(Element lookup records)
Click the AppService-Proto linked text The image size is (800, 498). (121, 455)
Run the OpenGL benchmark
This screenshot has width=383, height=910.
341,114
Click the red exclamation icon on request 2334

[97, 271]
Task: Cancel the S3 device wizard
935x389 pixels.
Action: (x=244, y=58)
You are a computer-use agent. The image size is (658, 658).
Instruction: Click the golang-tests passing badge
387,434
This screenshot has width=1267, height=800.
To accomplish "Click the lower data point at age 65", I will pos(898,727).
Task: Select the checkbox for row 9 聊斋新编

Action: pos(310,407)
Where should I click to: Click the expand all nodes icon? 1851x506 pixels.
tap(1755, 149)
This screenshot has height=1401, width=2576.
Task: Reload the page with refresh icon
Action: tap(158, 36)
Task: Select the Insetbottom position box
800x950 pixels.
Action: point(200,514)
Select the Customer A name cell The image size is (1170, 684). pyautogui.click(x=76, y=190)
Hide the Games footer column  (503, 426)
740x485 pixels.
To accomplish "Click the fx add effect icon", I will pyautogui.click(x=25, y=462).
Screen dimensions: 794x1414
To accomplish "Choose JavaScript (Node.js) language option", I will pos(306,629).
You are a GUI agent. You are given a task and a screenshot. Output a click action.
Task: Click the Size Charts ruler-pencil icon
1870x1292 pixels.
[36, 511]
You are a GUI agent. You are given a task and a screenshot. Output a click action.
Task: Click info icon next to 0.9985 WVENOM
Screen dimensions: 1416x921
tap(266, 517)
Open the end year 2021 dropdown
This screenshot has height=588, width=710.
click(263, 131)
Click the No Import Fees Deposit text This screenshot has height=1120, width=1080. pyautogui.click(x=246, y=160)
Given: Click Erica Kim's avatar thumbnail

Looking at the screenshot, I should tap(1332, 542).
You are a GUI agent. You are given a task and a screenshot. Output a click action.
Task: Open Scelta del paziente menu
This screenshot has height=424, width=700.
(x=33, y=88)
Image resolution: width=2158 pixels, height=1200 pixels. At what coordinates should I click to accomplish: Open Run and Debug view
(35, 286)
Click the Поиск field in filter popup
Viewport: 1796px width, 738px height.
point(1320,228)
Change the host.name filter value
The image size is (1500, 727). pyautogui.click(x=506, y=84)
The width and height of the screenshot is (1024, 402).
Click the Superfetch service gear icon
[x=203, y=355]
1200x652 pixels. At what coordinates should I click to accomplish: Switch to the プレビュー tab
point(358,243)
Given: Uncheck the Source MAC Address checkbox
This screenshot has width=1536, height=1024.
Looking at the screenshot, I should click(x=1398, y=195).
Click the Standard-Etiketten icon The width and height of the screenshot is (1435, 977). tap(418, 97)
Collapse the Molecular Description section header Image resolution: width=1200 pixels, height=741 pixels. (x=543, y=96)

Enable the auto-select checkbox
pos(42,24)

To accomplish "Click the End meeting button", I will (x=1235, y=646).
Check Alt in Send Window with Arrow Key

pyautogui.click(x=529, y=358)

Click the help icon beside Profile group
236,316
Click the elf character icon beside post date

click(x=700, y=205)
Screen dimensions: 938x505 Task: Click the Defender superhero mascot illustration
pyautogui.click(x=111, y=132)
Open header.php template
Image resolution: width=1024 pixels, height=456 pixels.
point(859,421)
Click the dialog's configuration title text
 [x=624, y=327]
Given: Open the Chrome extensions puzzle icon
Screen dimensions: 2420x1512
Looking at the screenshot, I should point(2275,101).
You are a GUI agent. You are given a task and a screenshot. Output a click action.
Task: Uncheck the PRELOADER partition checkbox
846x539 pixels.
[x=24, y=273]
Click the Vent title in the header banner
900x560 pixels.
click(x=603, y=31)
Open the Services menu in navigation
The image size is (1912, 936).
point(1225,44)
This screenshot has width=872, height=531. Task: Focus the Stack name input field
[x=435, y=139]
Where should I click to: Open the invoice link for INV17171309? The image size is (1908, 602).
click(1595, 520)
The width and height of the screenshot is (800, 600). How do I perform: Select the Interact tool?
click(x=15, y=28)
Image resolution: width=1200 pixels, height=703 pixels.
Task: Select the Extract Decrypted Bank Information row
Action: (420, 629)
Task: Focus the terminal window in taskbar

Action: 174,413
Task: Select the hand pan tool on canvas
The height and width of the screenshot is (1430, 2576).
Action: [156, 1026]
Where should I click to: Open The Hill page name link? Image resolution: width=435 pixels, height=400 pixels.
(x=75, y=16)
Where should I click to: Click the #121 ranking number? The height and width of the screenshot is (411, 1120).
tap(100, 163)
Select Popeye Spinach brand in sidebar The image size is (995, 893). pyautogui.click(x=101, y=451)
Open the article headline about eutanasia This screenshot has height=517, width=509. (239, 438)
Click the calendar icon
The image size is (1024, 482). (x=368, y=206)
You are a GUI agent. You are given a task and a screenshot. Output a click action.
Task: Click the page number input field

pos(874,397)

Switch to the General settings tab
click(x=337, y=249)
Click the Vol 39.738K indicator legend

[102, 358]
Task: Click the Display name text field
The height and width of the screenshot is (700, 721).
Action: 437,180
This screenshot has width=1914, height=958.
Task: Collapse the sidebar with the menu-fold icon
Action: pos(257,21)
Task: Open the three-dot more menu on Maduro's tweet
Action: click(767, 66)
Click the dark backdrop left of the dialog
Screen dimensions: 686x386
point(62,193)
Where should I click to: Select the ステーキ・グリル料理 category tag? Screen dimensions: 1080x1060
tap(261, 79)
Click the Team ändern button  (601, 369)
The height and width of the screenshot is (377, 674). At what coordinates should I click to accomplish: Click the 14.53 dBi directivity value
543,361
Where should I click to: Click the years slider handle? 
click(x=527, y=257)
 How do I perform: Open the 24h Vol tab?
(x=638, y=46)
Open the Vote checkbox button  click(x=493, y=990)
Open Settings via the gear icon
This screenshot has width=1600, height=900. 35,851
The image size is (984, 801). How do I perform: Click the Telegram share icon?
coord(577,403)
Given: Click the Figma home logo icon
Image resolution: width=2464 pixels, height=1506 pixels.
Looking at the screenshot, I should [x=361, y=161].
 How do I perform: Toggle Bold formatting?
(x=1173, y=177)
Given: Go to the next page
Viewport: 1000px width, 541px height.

> **TASK GOAL**: Output the lines of this listing again, character for character.

> **CORRECT RESULT**:
Click the AppService-Proto linked text The image size is (800, 498). (121, 455)
Run the OpenGL benchmark
This screenshot has width=383, height=910.
341,114
Click the red exclamation icon on request 2334

[97, 271]
Task: Cancel the S3 device wizard
935x389 pixels.
Action: (x=244, y=58)
You are a computer-use agent. The image size is (658, 658).
Instruction: Click the golang-tests passing badge
387,434
This screenshot has width=1267, height=800.
To accomplish "Click the lower data point at age 65", I will pos(898,727).
Task: Select the checkbox for row 9 聊斋新编

Action: pos(310,407)
Where should I click to: Click the expand all nodes icon? 1851x506 pixels.
tap(1755, 149)
This screenshot has height=1401, width=2576.
Task: Reload the page with refresh icon
Action: tap(158, 36)
Task: Select the Insetbottom position box
800x950 pixels.
Action: point(200,514)
Select the Customer A name cell The image size is (1170, 684). pyautogui.click(x=76, y=190)
Hide the Games footer column  (503, 426)
740x485 pixels.
To accomplish "Click the fx add effect icon", I will pyautogui.click(x=25, y=462).
Screen dimensions: 794x1414
To accomplish "Choose JavaScript (Node.js) language option", I will pos(306,629).
You are a GUI agent. You are given a task and a screenshot. Output a click action.
Task: Click the Size Charts ruler-pencil icon
1870x1292 pixels.
[36, 511]
You are a GUI agent. You are given a task and a screenshot. Output a click action.
Task: Click info icon next to 0.9985 WVENOM
Screen dimensions: 1416x921
tap(266, 517)
Open the end year 2021 dropdown
This screenshot has height=588, width=710.
click(263, 131)
Click the No Import Fees Deposit text This screenshot has height=1120, width=1080. pyautogui.click(x=246, y=160)
Given: Click Erica Kim's avatar thumbnail

Looking at the screenshot, I should tap(1332, 542).
You are a GUI agent. You are given a task and a screenshot. Output a click action.
Task: Open Scelta del paziente menu
This screenshot has height=424, width=700.
(x=33, y=88)
Image resolution: width=2158 pixels, height=1200 pixels. At what coordinates should I click to accomplish: Open Run and Debug view
(35, 286)
Click the Поиск field in filter popup
Viewport: 1796px width, 738px height.
point(1320,228)
Change the host.name filter value
The image size is (1500, 727). pyautogui.click(x=506, y=84)
The width and height of the screenshot is (1024, 402).
Click the Superfetch service gear icon
[x=203, y=355]
1200x652 pixels. At what coordinates should I click to accomplish: Switch to the プレビュー tab
point(358,243)
Given: Uncheck the Source MAC Address checkbox
This screenshot has width=1536, height=1024.
Looking at the screenshot, I should click(x=1398, y=195).
Click the Standard-Etiketten icon The width and height of the screenshot is (1435, 977). tap(418, 97)
Collapse the Molecular Description section header Image resolution: width=1200 pixels, height=741 pixels. (x=543, y=96)

Enable the auto-select checkbox
pos(42,24)

To accomplish "Click the End meeting button", I will (x=1235, y=646).
Check Alt in Send Window with Arrow Key

pyautogui.click(x=529, y=358)

Click the help icon beside Profile group
236,316
Click the elf character icon beside post date

click(x=700, y=205)
Screen dimensions: 938x505 Task: Click the Defender superhero mascot illustration
pyautogui.click(x=111, y=132)
Open header.php template
Image resolution: width=1024 pixels, height=456 pixels.
point(859,421)
Click the dialog's configuration title text
 [x=624, y=327]
Given: Open the Chrome extensions puzzle icon
Screen dimensions: 2420x1512
Looking at the screenshot, I should point(2275,101).
You are a GUI agent. You are given a task and a screenshot. Output a click action.
Task: Uncheck the PRELOADER partition checkbox
846x539 pixels.
[x=24, y=273]
Click the Vent title in the header banner
900x560 pixels.
click(x=603, y=31)
Open the Services menu in navigation
The image size is (1912, 936).
point(1225,44)
This screenshot has width=872, height=531. Task: Focus the Stack name input field
[x=435, y=139]
Where should I click to: Open the invoice link for INV17171309? The image size is (1908, 602).
click(1595, 520)
The width and height of the screenshot is (800, 600). How do I perform: Select the Interact tool?
click(x=15, y=28)
Image resolution: width=1200 pixels, height=703 pixels.
Task: Select the Extract Decrypted Bank Information row
Action: (420, 629)
Task: Focus the terminal window in taskbar

Action: 174,413
Task: Select the hand pan tool on canvas
The height and width of the screenshot is (1430, 2576).
Action: [156, 1026]
Where should I click to: Open The Hill page name link? Image resolution: width=435 pixels, height=400 pixels.
(x=75, y=16)
Where should I click to: Click the #121 ranking number? The height and width of the screenshot is (411, 1120).
tap(100, 163)
Select Popeye Spinach brand in sidebar The image size is (995, 893). pyautogui.click(x=101, y=451)
Open the article headline about eutanasia This screenshot has height=517, width=509. (239, 438)
Click the calendar icon
The image size is (1024, 482). (x=368, y=206)
You are a GUI agent. You are given a task and a screenshot. Output a click action.
Task: Click the page number input field

pos(874,397)

Switch to the General settings tab
click(x=337, y=249)
Click the Vol 39.738K indicator legend

[102, 358]
Task: Click the Display name text field
The height and width of the screenshot is (700, 721).
Action: 437,180
This screenshot has width=1914, height=958.
Task: Collapse the sidebar with the menu-fold icon
Action: pos(257,21)
Task: Open the three-dot more menu on Maduro's tweet
Action: click(767, 66)
Click the dark backdrop left of the dialog
Screen dimensions: 686x386
point(62,193)
Where should I click to: Select the ステーキ・グリル料理 category tag? Screen dimensions: 1080x1060
tap(261, 79)
Click the Team ändern button  (601, 369)
The height and width of the screenshot is (377, 674). At what coordinates should I click to accomplish: Click the 14.53 dBi directivity value
543,361
Where should I click to: Click the years slider handle? 
click(x=527, y=257)
 How do I perform: Open the 24h Vol tab?
(x=638, y=46)
Open the Vote checkbox button  click(x=493, y=990)
Open Settings via the gear icon
This screenshot has width=1600, height=900. 35,851
The image size is (984, 801). How do I perform: Click the Telegram share icon?
coord(577,403)
Given: Click the Figma home logo icon
Image resolution: width=2464 pixels, height=1506 pixels.
Looking at the screenshot, I should [x=361, y=161].
 How do I perform: Toggle Bold formatting?
(x=1173, y=177)
Given: Go to the next page
Viewport: 1000px width, 541px height.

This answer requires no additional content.